Try this for your next Thanksgiving Gluten Free Get together! I love the change of season… especially from hot to cool(er). Even if it is still 100 degrees where I live- in the middle of September (yuck), I can’t help but be inspired by my Fall favorites, especially Pumpkin! 🙂
Paleo Pumpkin Bread
a) 1 Cup Ground Almond Flour
b) ¼ Cup Coconut Flour
c) 1 ½ tsp Baking Soda
d) ½ tsp Baking Powder
e) ½ Tbsp Pumpkin Pie Spice
f) 2 tsp Cinnamon
g) ¼ tsp Nutmeg
h) ½ tsp sea salt
i) 1 cup Pumpkin Puree (approx. ½ can)
j) 4 eggs
k) 1 tsp Vanilla Extract (gluten free, organic is best)
l) 1 medium Ripe Banana (additional maple syrup if desired)

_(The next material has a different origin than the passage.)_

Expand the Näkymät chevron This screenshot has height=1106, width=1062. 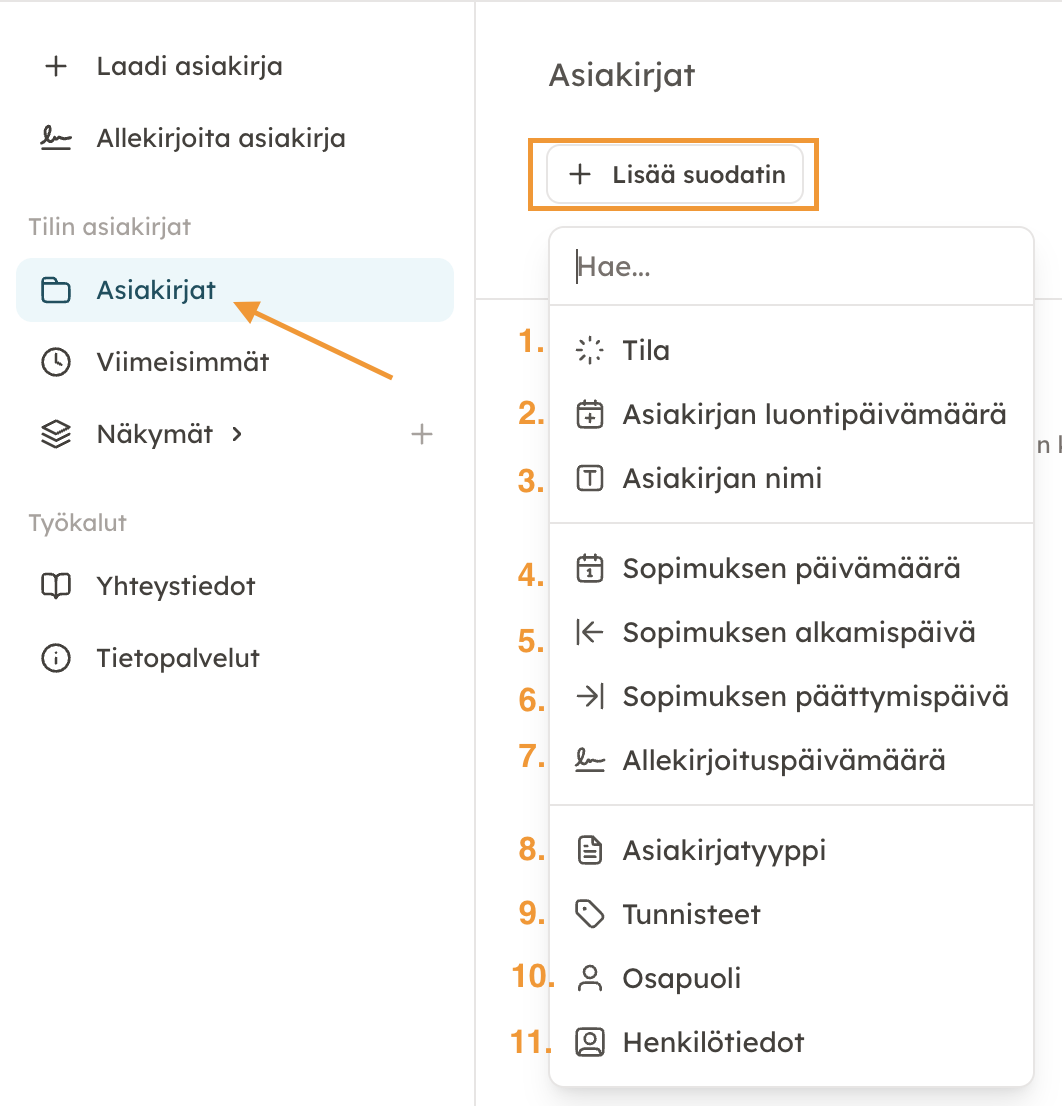pos(237,434)
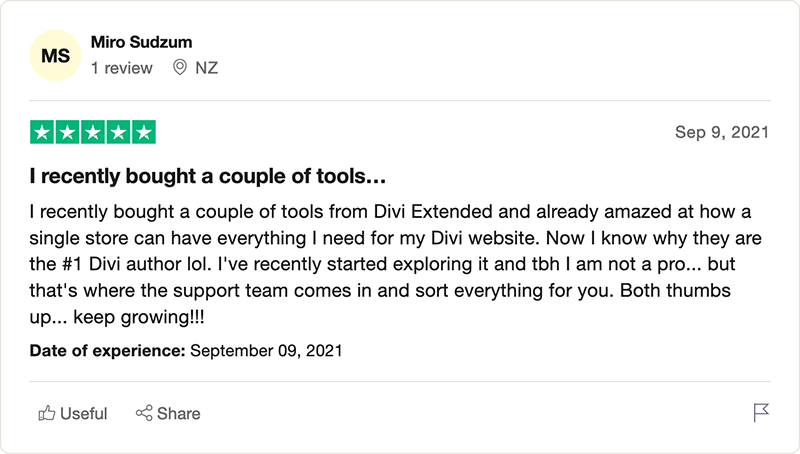Click the share nodes icon
The image size is (800, 454).
tap(144, 413)
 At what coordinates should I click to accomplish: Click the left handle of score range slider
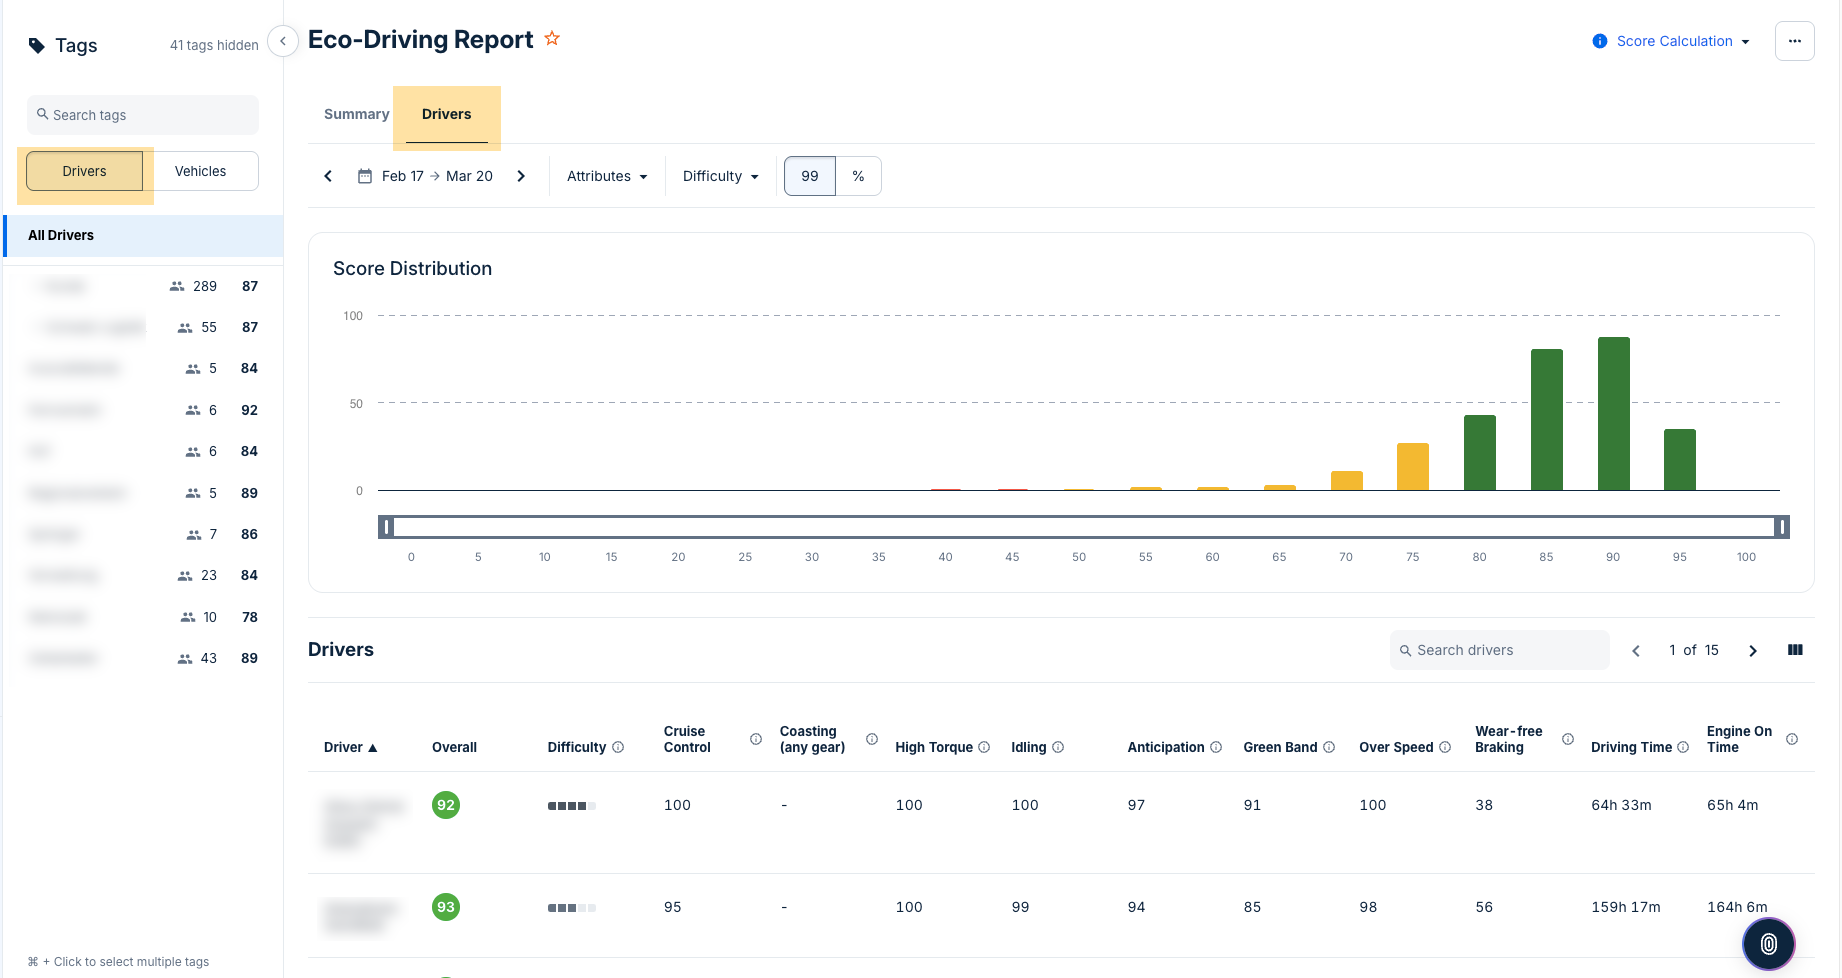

m) ¼ Cup Extra-virgin Coconut Oil
n) 1-2+ Tbsp Unsweetened Almond or Coconut Milk
o) Coconut oil spray or rub to grease your loaf pan
p) Optional: ½ Cup pecans, walnuts, raisins, sliced almonds, pumpkin seeds, cranberries, etc
- Grease a 9×5 Loaf Pan.
- Preheat oven to 325 degrees.
- Combine your dry ingredients- A-H, in a bowl and set aside.
- In a separate large mixing bowl, cream together your wet ingredients, including banana (ingredients I-N).
- Add the dry to the wet, slowly combining until smooth.
- Add in your options now (see “P” on ingredient list).
- Pour into your greased pan. Sprinkle loaf with ¼ tsp cinnamon.
- Bake for 45-50 minutes, until toothpick inserted comes out clean.
- Allow to cool for 10-15 minutes. Slice while warm and enjoy with homemade pumpkin, apple, or nut butter!
NOTE: Depending on your banana and pumpkin puree, you may need less or more almond milk to create a creamy, but not watery consistency.
P.S. Experiment with other squashes for your pumpkin bread too, like butternut or acorn!